Improvements

  • Shortened global model list to just xgboost
  • Faster xgboost model training for larger datasets
  • Faster feature selection for global model training

Bug Fixes

  • Error in formatting of training data for global models

Improvements

  • Added support for hierarchical forecasting with external regressors
  • Allow global models for hierarchical forecasts
  • Multistep horizon forecasts for R1 recipe, listed as multistep_horizon within prep_data()
  • Always save the most accurate model average, regardless if selected as best model. This allows for improved scaling with large data sets.
  • Automatically condense large forecasts (+3k time series) into smaller amount of files to make it easier to read forecast outputs
  • Improved weighted MAPE calculation across all time series
  • Changed default for box_cox argument in prep_data() to FALSE
  • Support for spark version 3.4 in Azure Synapse/Fabric

Bug Fixes

  • Error in run_type column join in final forecast output
  • Error in running feature selection

Breaking Changes

  • Minimum R version now set to R 4.0 to comply with package dependency minimum version for tune

Improvements

  • Tidymodels speed up
  • Added external regressor support for ARIMA by introducing a new model option of arimax, which uses engineered features in addition to any external regressors supplied.
  • Automated feature selection, refer to feature selection vignette for more details
  • Error handling in hierarchical forecast reconciliation
  • Box-cox and differencing transformations
  • Added new function, list_models(), that lists available models in the package

Bug Fixes

  • Best model selection
  • Hierarchical forecast reconciliation

Improvements

  • Spark data frame support. Initial input data can now be a spark data frame, enabling millions of time series to be ran across a spark compute cluster.
  • Updated train/validation/test process for multivariate ML models.
  • In addition to existing forecast_time_series(), added new sub components of the finnts forecast process that can be called separately or in a production pipeline. Allows for more control of the forecast process
  • Automated read and write capabilities. Intermediate and final Finn outputs are now automatically written to disk (see options below). This creates better MLOps capabilities, easier scale on spark, and better fault tolerance by not needing to start the whole forecast process over from scratch if an error occurred.
    • Temporary location on local machine, which will then get deleted after R session is closed.
    • Path on local machine or a mounted Azure Data Lake Storage path in spark to save the intermediate and final Finn run results.
    • Azure Blob Storage to store non-spark runs on a data lake. SharePoint/OneDrive storage to store non-spark runs within M365.
  • New MLOps features that allow you to retrieve the final trained models through get_trained_models(), get specific run information thorough get_run_info(), and even retrieve the initial feature engineered data through get_prepped_data().

Deprecated

Breaking Changes

  • No longer support for Azure Batch parallel processing, please use spark instead
  • Parallel processing through spark now needs a mounted Azure Data Lake Storage path supplied through set_run_info().
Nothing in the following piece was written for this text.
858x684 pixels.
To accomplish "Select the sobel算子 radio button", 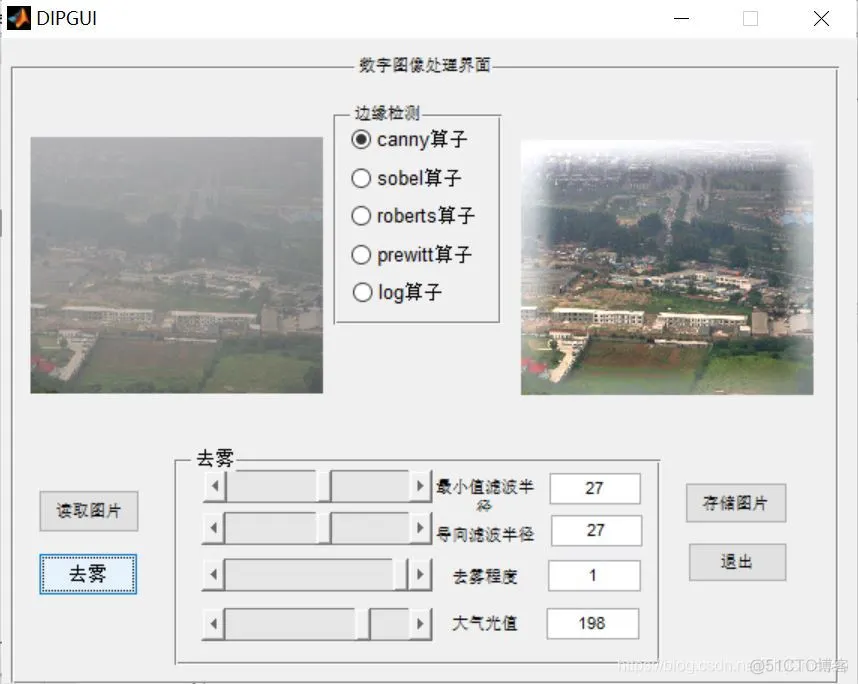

Please refer to the vignettes for more details.

Dependency Fixes

  • Fixed dependency issue with timetk.

Dependency Fixes

  • Removed package dependency modeltime.gluonts and its deep learning models because the package is no longer on CRAN.

Bug Fixes

  • Fixed hierarchical forecast reconciliation issues for certain forecasts that have high residuals.
  • Compliant with latest dplyr v1.1.0

Bug Fixes

  • Fixed feature engineering issue around NaN/Inf values when computing log values of negative external regressor values.
  • Fixed issue of ensuring random seed is set correctly in parallel processing.

Improvements

  • Added spark support to run Finn in parallel on Azure Databricks or Azure Synapse.
  • Added error handling when creating simple model averages. Should allow forecast to keep running even if there are memory issues when averaging individual forecast models, which helps on large data sets.
  • Expand Azure Batch task timeout from one day to one week. Prevents errors when running large forecasts that take over a day to run in Azure Batch.

Deprecated

  • Deprecated azure_batch parallel compute option within forecast_time_series function since the Azure Batch R packages are deprecated. Please use the new integration with spark on Azure.

Default Function Behavior

  • Change default behavior to only run R1 feature engineering recipe when the argument run_global_models is set to TRUE or NULL and recipes_to_run is set to NULL in the forecast_time_series function. Running R2 recipe with global models on large data sets often results in RAM issues when running in Azure Batch.

Bug Fixes

  • Fixed error when converting infinite values to NA values after model forecasts are created.
  • Changed the cubist model to reference the new cubist model definition in parsnip package.
  • Fixed bug in hierarchical forecasting. Missing values in the hierarchy are converted from NA to zero, which fixes how data is aggregated at various levels of hierarchy.
  • Initial CRAN Release